A previous iteration by @duzumaki here #142. Changes compared to that PR:

Fix the issue with test_syntax_error_includes_module by making SourceSyntaxError pickleable. Fixes the issue here Speed up import scanning by 400-500% #142 (comment)
Use joblib for a cleaner interface to multiprocessing.
Chunk the modules files to ensure that we only create one job per CPU. This avoids having to serialise the (large) import_scanner object many times e.g. if we would create a job per module file. I believe this will fix the issue observed here Speed up import scanning by 400-500% #142 (comment)

Benchmarks suggest building without the cache is much faster, but building with the cache is a little slower #198 (comment)

codspeed-hq · 2025-04-04T08:22:25Z

CodSpeed Instrumentation Performance Report

Merging #198 will improve performances by ×43

_{Comparing Peter554:parallel-import-scanning (ab2b66a) with master (23a1e85)}

Summary

⚡ 3 improvements
✅ 19 untouched benchmarks

Benchmarks breakdown

	Benchmark	`BASE`	`HEAD`	Change
⚡	`test_build_django_from_cache_a_few_misses[15]`	375.6 ms	173 ms	×2.2
⚡	`test_build_django_from_cache_a_few_misses[350]`	5,790.1 ms	295.7 ms	×20
⚡	`test_build_django_uncached`	6,147.9 ms	143.4 ms	×43

Peter554 · 2025-04-04T09:11:03Z

src/grimp/exceptions.py

+    def __reduce__(self):
+        return SourceSyntaxError, (self.filename, self.lineno, self.text)


See https://stackoverflow.com/a/36342588

Probably worth adding a comment to explain why this is necessary.

Peter554 · 2025-04-04T09:45:50Z

@seddonym This doesn't seem believable ☝️ - I think it can have something to do with https://docs.codspeed.io/instruments/cpu/#system-calls

Benchmarks on my machine look more believable:

------- benchmark 'test_build_django_from_cache': 2 tests -------
Name (time in ms)                                  Mean
-----------------------------------------------------------------
test_build_django_from_cache (master)     36.0710 (1.0)
test_build_django_from_cache (NOW)              72.1804 (2.00)
-----------------------------------------------------------------

-------- benchmark 'test_build_django_uncached': 2 tests ---------
Name (time in ms)                                   Mean
------------------------------------------------------------------
test_build_django_uncached (NOW)                251.8374 (1.0)
test_build_django_uncached (master)     1,064.6040 (4.23)
------------------------------------------------------------------

seddonym

This is fantastic, thank you! A real game changer.

I would like to address the degraded performance when the cache is warm - but it looks like that is really easily done. I'll open a separate PR to benchmark using the cache for small numbers of changes, and we can rebase off this to check there isn't degraded performance there too.
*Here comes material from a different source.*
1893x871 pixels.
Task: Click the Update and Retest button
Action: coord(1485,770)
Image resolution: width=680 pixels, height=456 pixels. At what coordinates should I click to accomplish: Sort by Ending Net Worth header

I'm not yet sold on introducing joblib - would prefer not to introduce third party dependencies unless there's a really strong reason. Could we try this using the standard library instead?

seddonym · 2025-04-04T10:12:03Z

src/grimp/exceptions.py

+    def __reduce__(self):
+        return SourceSyntaxError, (self.filename, self.lineno, self.text)


Probably worth adding a comment to explain why this is necessary.

seddonym · 2025-04-04T10:12:23Z

src/grimp/application/usecases.py

-    for found_package in found_packages:
-        for module_file in found_package.module_files:
-            module = module_file.module
+    modules_files_to_scan = {


Should this be module_files_to_scan?

seddonym · 2025-04-04T10:27:26Z

src/grimp/application/usecases.py

@@ -184,3 +203,21 @@ def _is_external(module: Module, found_packages: Set[FoundPackage]) -> bool:
        module.is_descendant_of(package_module) or module == package_module
        for package_module in package_modules
    )
+
+
+def _create_chunks(module_files: List[ModuleFile], *, n_chunks: int) -> List[List[ModuleFile]]:


🐼 module_files could be Collection[ModuleFile] for more flexibility.

seddonym · 2025-04-04T10:28:48Z

src/grimp/application/usecases.py

@@ -184,3 +203,21 @@ def _is_external(module: Module, found_packages: Set[FoundPackage]) -> bool:
        module.is_descendant_of(package_module) or module == package_module
        for package_module in package_modules
    )
+
+
+def _create_chunks(module_files: List[ModuleFile], *, n_chunks: int) -> List[List[ModuleFile]]:


🐼 Always sceptical when I see a list 😉 .

Maybe tuple[tuple[ModuleFile], ...] would be a slightly better return type as it's immutable?

Also considered frozenset[frozenset[ModuleFile]] but I wonder if hashing might incur a penalty here.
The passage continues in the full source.